# GIVEN EXERCISE
Rewrite the records below with every "YTD range tab" changed to "year-to-date tab", leaving everything else as it is.

# SOURCE MATERIAL
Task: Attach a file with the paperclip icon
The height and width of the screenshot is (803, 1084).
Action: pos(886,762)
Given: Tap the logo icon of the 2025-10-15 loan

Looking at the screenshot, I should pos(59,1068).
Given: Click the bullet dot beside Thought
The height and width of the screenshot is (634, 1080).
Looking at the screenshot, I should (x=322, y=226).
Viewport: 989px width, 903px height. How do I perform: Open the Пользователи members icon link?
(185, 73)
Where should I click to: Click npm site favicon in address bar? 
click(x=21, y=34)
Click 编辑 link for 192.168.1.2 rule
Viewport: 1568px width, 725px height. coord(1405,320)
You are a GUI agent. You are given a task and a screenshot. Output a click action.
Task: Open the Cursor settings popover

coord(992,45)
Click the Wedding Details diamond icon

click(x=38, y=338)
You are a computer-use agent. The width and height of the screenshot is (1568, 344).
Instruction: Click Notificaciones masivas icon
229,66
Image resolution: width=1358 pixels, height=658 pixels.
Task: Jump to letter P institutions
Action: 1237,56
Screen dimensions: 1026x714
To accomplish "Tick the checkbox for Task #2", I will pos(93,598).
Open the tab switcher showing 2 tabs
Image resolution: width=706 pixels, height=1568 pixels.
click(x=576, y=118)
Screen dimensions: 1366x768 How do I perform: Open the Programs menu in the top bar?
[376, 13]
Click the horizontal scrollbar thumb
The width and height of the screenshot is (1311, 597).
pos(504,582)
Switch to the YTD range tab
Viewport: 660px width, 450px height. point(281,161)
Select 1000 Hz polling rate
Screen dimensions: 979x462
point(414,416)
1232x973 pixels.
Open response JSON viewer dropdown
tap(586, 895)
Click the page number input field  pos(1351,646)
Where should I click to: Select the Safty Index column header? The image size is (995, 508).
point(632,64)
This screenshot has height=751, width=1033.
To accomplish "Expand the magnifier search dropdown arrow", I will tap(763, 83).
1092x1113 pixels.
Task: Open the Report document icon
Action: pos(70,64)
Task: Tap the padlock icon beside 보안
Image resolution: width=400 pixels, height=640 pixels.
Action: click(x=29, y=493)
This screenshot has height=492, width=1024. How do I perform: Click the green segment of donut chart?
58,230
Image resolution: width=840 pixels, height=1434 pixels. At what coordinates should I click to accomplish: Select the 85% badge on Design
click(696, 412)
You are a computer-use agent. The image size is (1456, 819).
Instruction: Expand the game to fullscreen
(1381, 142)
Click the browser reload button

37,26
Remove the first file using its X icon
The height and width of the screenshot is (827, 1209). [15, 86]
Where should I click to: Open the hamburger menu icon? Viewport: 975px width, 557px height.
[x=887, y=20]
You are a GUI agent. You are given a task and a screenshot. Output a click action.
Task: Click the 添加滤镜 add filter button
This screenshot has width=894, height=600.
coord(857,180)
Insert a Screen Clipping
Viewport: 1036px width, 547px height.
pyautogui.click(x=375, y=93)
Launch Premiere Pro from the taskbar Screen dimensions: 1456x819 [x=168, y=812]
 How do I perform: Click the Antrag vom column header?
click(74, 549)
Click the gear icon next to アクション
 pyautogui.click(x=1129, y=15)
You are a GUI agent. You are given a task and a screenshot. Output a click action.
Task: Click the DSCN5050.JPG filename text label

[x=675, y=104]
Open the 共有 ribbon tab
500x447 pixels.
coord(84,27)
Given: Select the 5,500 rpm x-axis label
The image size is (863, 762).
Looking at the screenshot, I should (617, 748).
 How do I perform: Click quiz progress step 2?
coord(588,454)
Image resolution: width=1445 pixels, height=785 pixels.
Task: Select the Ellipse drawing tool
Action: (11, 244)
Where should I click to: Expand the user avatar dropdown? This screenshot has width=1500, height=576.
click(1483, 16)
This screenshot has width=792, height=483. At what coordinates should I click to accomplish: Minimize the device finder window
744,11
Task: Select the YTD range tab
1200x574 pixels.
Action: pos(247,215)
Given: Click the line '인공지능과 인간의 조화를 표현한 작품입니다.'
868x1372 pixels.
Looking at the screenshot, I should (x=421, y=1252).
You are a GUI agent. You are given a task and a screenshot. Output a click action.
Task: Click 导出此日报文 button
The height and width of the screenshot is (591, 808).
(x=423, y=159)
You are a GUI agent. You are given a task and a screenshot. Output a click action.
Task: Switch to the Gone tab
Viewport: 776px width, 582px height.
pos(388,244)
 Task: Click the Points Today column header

# THE SOLUTION
Task: Attach a file with the paperclip icon
The height and width of the screenshot is (803, 1084).
Action: pos(886,762)
Given: Tap the logo icon of the 2025-10-15 loan

Looking at the screenshot, I should pos(59,1068).
Given: Click the bullet dot beside Thought
The height and width of the screenshot is (634, 1080).
Looking at the screenshot, I should (x=322, y=226).
Viewport: 989px width, 903px height. How do I perform: Open the Пользователи members icon link?
(185, 73)
Where should I click to: Click npm site favicon in address bar? 
click(x=21, y=34)
Click 编辑 link for 192.168.1.2 rule
Viewport: 1568px width, 725px height. coord(1405,320)
You are a GUI agent. You are given a task and a screenshot. Output a click action.
Task: Open the Cursor settings popover

coord(992,45)
Click the Wedding Details diamond icon

click(x=38, y=338)
You are a computer-use agent. The width and height of the screenshot is (1568, 344).
Instruction: Click Notificaciones masivas icon
229,66
Image resolution: width=1358 pixels, height=658 pixels.
Task: Jump to letter P institutions
Action: 1237,56
Screen dimensions: 1026x714
To accomplish "Tick the checkbox for Task #2", I will pos(93,598).
Open the tab switcher showing 2 tabs
Image resolution: width=706 pixels, height=1568 pixels.
click(x=576, y=118)
Screen dimensions: 1366x768 How do I perform: Open the Programs menu in the top bar?
[376, 13]
Click the horizontal scrollbar thumb
The width and height of the screenshot is (1311, 597).
pos(504,582)
Switch to the year-to-date tab
Viewport: 660px width, 450px height. point(281,161)
Select 1000 Hz polling rate
Screen dimensions: 979x462
point(414,416)
1232x973 pixels.
Open response JSON viewer dropdown
tap(586, 895)
Click the page number input field  pos(1351,646)
Where should I click to: Select the Safty Index column header? The image size is (995, 508).
point(632,64)
This screenshot has height=751, width=1033.
To accomplish "Expand the magnifier search dropdown arrow", I will tap(763, 83).
1092x1113 pixels.
Task: Open the Report document icon
Action: pos(70,64)
Task: Tap the padlock icon beside 보안
Image resolution: width=400 pixels, height=640 pixels.
Action: click(x=29, y=493)
This screenshot has height=492, width=1024. How do I perform: Click the green segment of donut chart?
58,230
Image resolution: width=840 pixels, height=1434 pixels. At what coordinates should I click to accomplish: Select the 85% badge on Design
click(696, 412)
You are a computer-use agent. The image size is (1456, 819).
Instruction: Expand the game to fullscreen
(1381, 142)
Click the browser reload button

37,26
Remove the first file using its X icon
The height and width of the screenshot is (827, 1209). [15, 86]
Where should I click to: Open the hamburger menu icon? Viewport: 975px width, 557px height.
[x=887, y=20]
You are a GUI agent. You are given a task and a screenshot. Output a click action.
Task: Click the 添加滤镜 add filter button
This screenshot has width=894, height=600.
coord(857,180)
Insert a Screen Clipping
Viewport: 1036px width, 547px height.
pyautogui.click(x=375, y=93)
Launch Premiere Pro from the taskbar Screen dimensions: 1456x819 [x=168, y=812]
 How do I perform: Click the Antrag vom column header?
click(74, 549)
Click the gear icon next to アクション
 pyautogui.click(x=1129, y=15)
You are a GUI agent. You are given a task and a screenshot. Output a click action.
Task: Click the DSCN5050.JPG filename text label

[x=675, y=104]
Open the 共有 ribbon tab
500x447 pixels.
coord(84,27)
Given: Select the 5,500 rpm x-axis label
The image size is (863, 762).
Looking at the screenshot, I should (617, 748).
 How do I perform: Click quiz progress step 2?
coord(588,454)
Image resolution: width=1445 pixels, height=785 pixels.
Task: Select the Ellipse drawing tool
Action: (11, 244)
Where should I click to: Expand the user avatar dropdown? This screenshot has width=1500, height=576.
click(1483, 16)
This screenshot has width=792, height=483. At what coordinates should I click to accomplish: Minimize the device finder window
744,11
Task: Select the year-to-date tab
1200x574 pixels.
Action: pos(247,215)
Given: Click the line '인공지능과 인간의 조화를 표현한 작품입니다.'
868x1372 pixels.
Looking at the screenshot, I should (x=421, y=1252).
You are a GUI agent. You are given a task and a screenshot. Output a click action.
Task: Click 导出此日报文 button
The height and width of the screenshot is (591, 808).
(x=423, y=159)
You are a GUI agent. You are given a task and a screenshot. Output a click action.
Task: Switch to the Gone tab
Viewport: 776px width, 582px height.
pos(388,244)
 Task: Click the Points Today column header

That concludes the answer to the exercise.